What you will do — Only one stretch of the records below should be repeated. It starts with the line containing "Click the info icon beside Development Rank" and goes on through the line containing "You are a computer-use agent. The", exactly as written.

Extracted information —

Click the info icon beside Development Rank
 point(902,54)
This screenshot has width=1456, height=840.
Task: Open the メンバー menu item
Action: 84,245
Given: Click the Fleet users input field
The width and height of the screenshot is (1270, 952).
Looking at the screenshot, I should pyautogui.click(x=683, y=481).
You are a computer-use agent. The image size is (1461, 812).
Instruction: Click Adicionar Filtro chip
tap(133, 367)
...
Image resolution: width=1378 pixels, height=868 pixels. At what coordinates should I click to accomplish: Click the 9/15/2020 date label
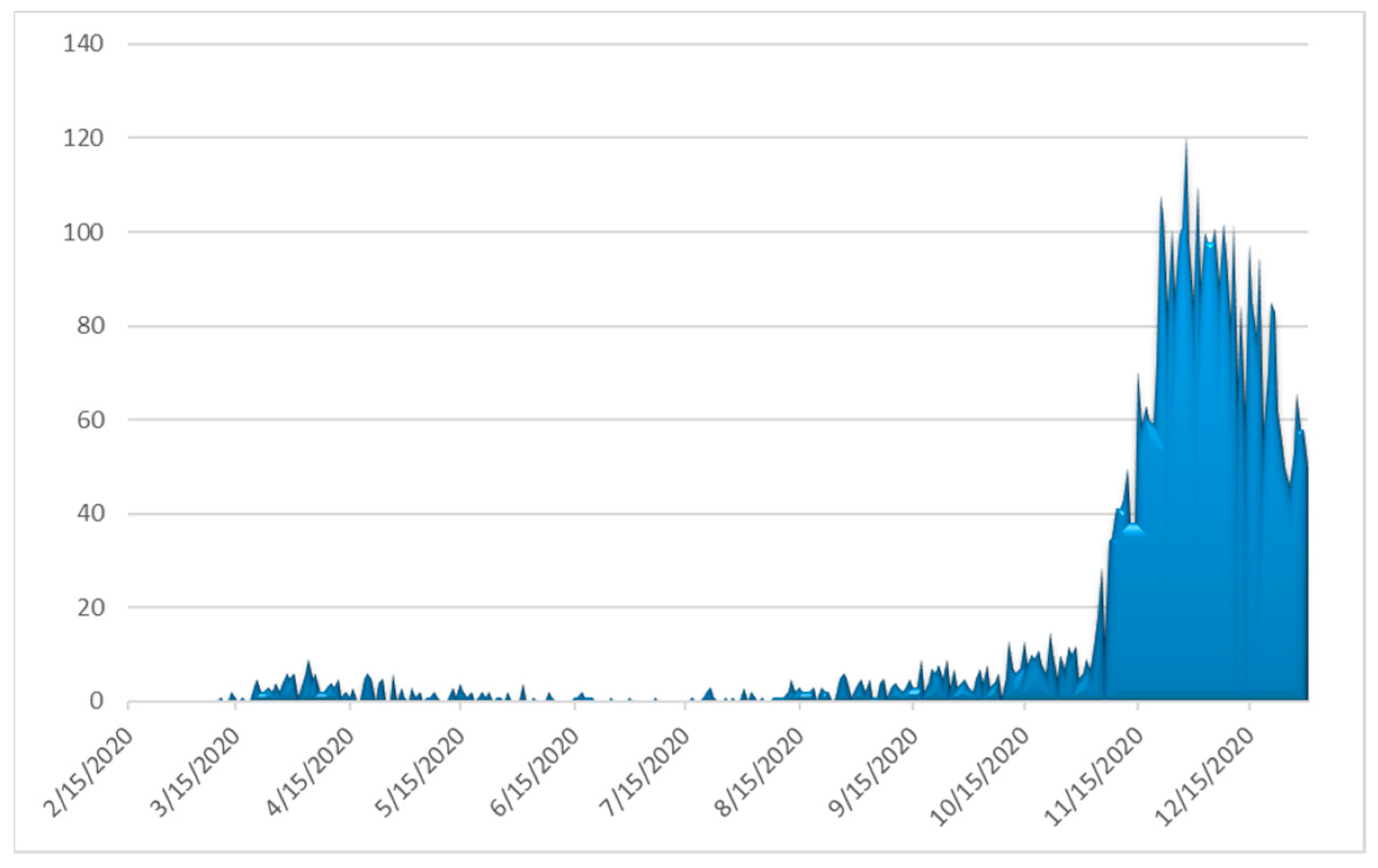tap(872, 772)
==
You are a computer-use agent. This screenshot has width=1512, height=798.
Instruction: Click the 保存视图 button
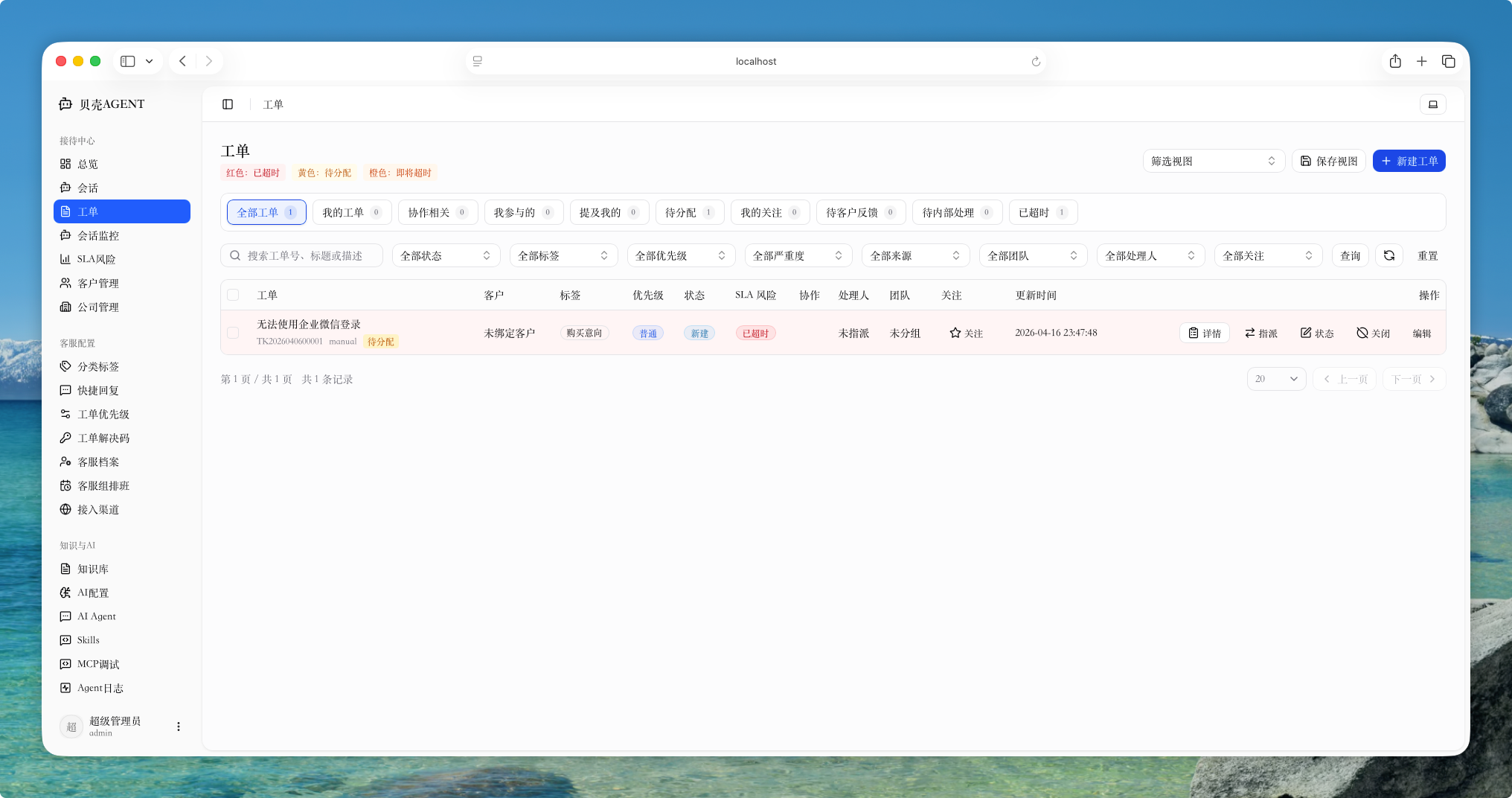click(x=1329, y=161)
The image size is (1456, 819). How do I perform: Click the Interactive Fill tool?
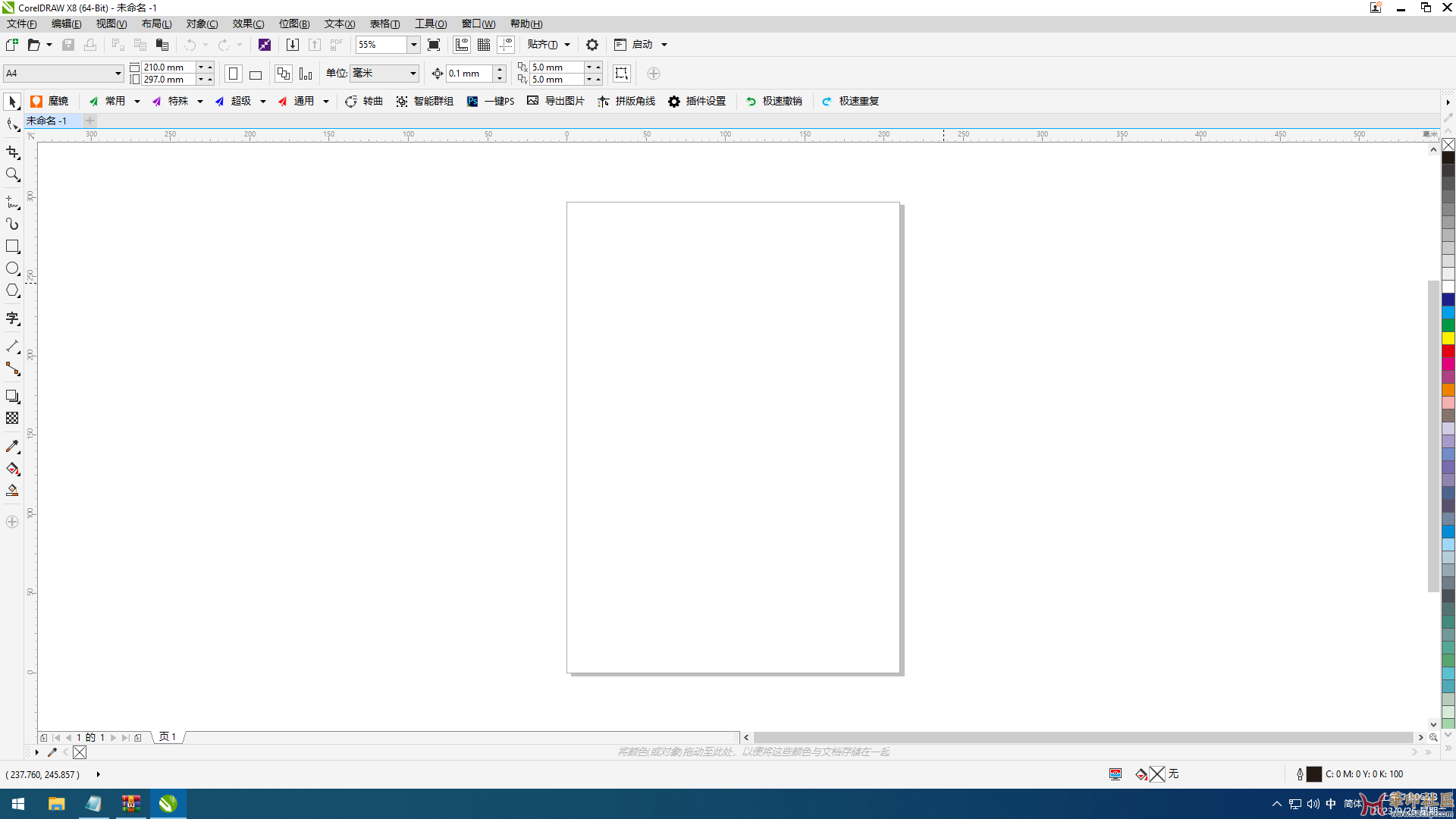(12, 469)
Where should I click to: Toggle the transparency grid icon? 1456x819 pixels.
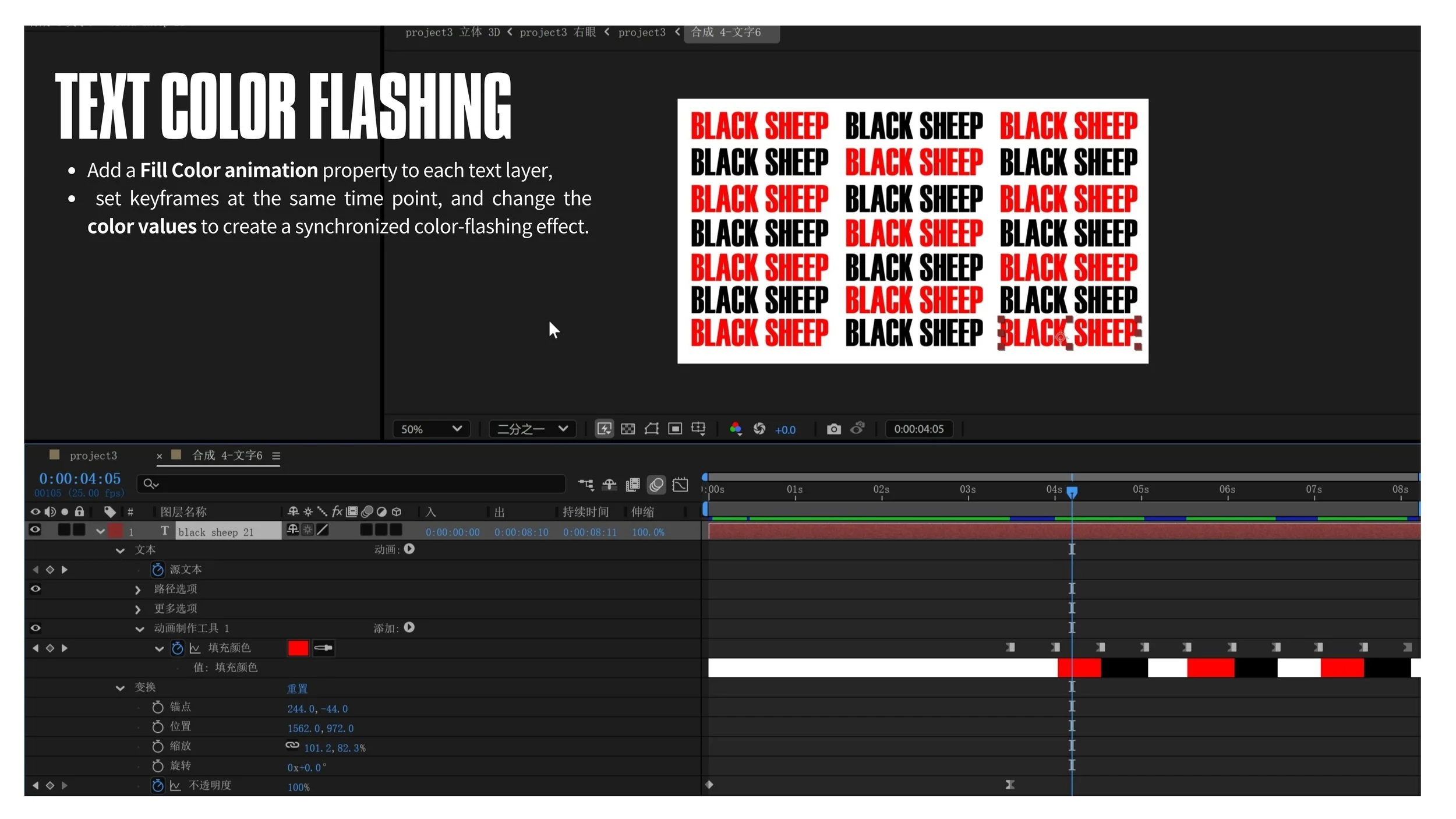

Written response —
Click the info icon beside Development Rank
 point(902,54)
This screenshot has width=1456, height=840.
Task: Open the メンバー menu item
Action: 84,245
Given: Click the Fleet users input field
The width and height of the screenshot is (1270, 952).
Looking at the screenshot, I should pyautogui.click(x=683, y=481).
You are a computer-use agent. The image size is (1461, 812).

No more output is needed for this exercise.